John Boyne, the acclaimed author of The Boy in the Striped Pyjamas, celebrated the launch of his new book with a Q&A and a book signing at the University of Liverpool this week.
The Heart’s Invisible Furies focusses on the life of Irishman Cyril Avery. Born to an unmarried teen mother from West Cork, he is adopted by an eccentric couple from Dublin. From an early age, Cyril is conscious of his sexuality, and this plays an integral part in the novel when his attachment to close friend Julian alienates him from society.

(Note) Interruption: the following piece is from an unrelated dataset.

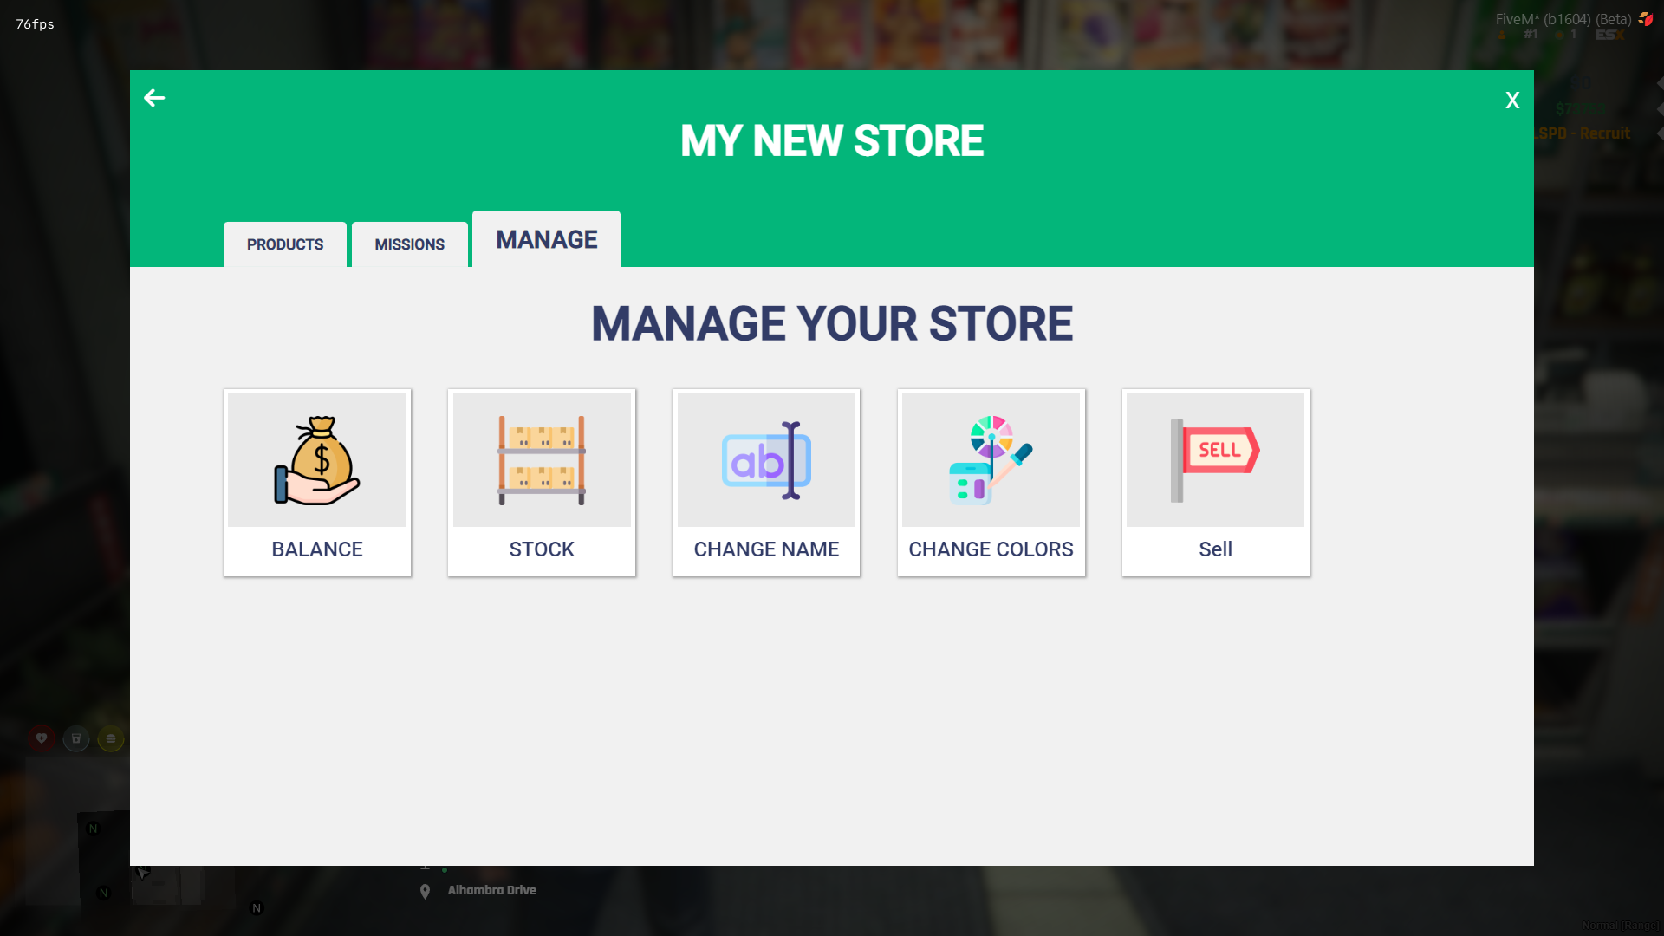The width and height of the screenshot is (1664, 936).
Task: Click the back arrow in the green header
Action: click(153, 98)
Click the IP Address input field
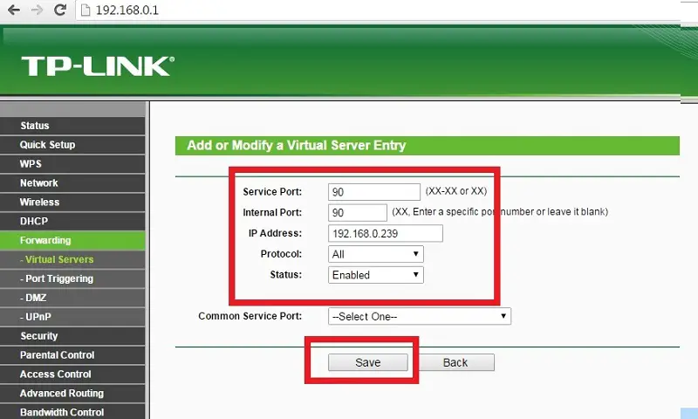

The book is a compelling account of modern Irish history told from Cyril’s own perspective, containing ideas of the culture of Catholicism in Ireland and the struggle for LGBTQ+ rights; homosexuality was, after all, only decriminalised in Ireland in the late 1990s. It is not, however, an overly-politicised novel. Boyne was unwilling to portray Cyril as a victim, and instead pursues these issues with lighthearted comedy.
Sexuality is an aspect close to Boyne’s own heart as a member of the LGBTQ+ community. One of the earliest chapters of the novel displays an isolated Cyril, in both physical and mental capacities. His fascination with friend Julian and his somewhat dysfunctional relationship with his adoptive parents provide ample potential for comedy.

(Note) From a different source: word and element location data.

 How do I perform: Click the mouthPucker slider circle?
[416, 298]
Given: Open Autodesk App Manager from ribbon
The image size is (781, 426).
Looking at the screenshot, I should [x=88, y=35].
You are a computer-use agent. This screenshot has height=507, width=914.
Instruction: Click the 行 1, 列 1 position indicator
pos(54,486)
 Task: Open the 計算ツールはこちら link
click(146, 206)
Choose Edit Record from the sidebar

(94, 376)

In the question and answer segment of the evening, Boyne revealed that his favourite character in the novel was female novelist Maude, who only appears in a single chapter. He enjoyed playing around with her dialogue, which he said became steadily more ludicrous as time went on, adding that her character provided an important feminist angle to the work.

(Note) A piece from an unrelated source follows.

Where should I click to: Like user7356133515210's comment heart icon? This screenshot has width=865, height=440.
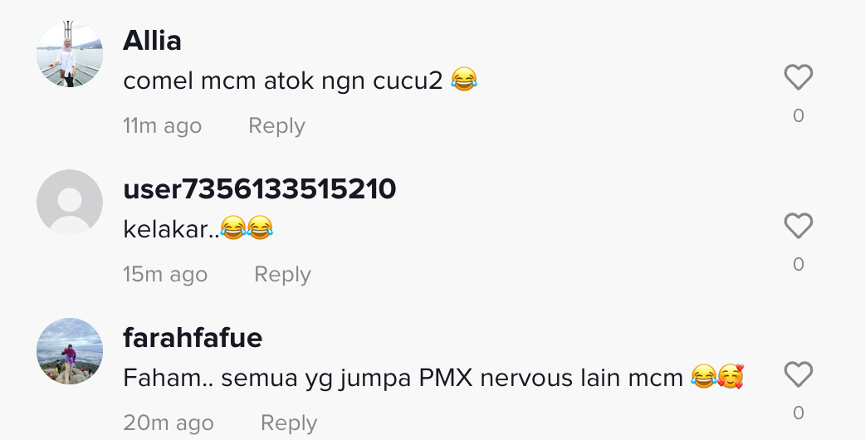click(799, 226)
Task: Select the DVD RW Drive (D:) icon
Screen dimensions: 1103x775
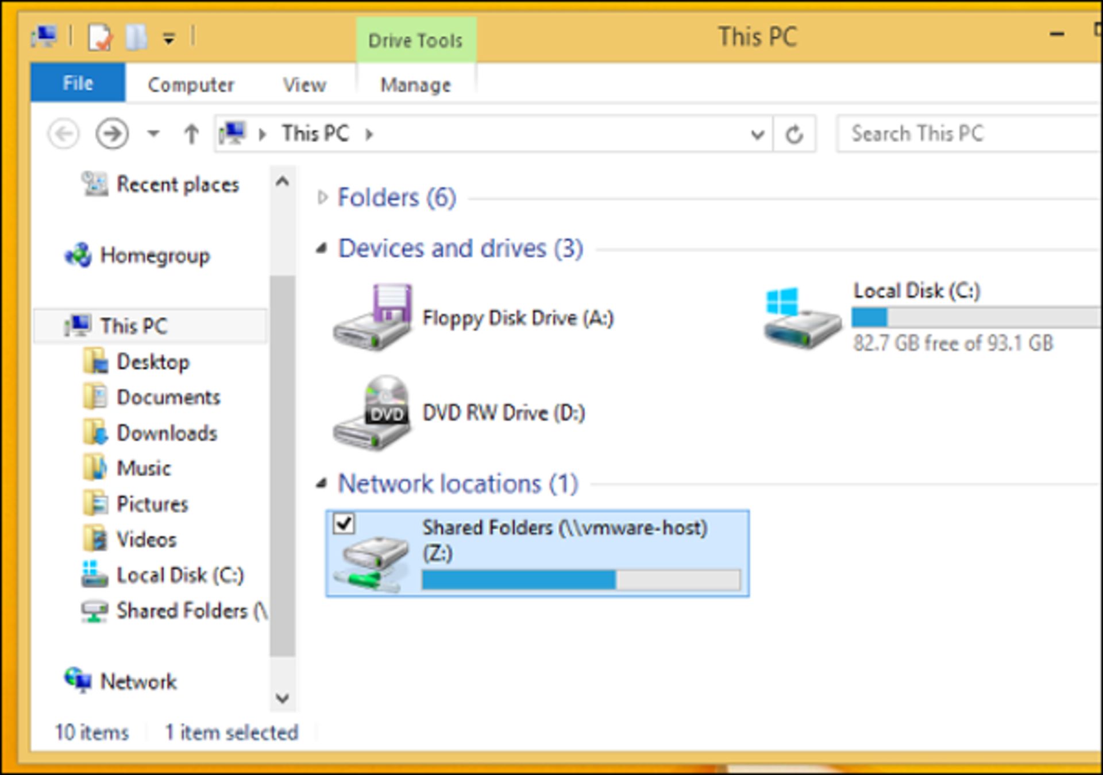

Boyne also revealed aspects of his personal writing process: he finds he rarely plans his plots, but lets them unfold on their own in an intense first drafting period – he gave specific reference to having written the draft of The Boy in the Striped Pyjamas in only two days. The effect this particular novel has had on his career is undeniable, allowing him the freedom to devote his time entirely to writing his subsequent novels. Interestingly, Boyne himself admitted The Boy in the Striped Pyjamas is likely to be what he will be remembered for after his death – but he appeared not to mind, considering he would rather have one major success to attract readers to his work than none at all.
The Heart’s Invisible Furies was released on 9th February and can be found on Amazon in hardback, paperback, and Kindle form, or alternatively at Blackwell’s bookshop on campus.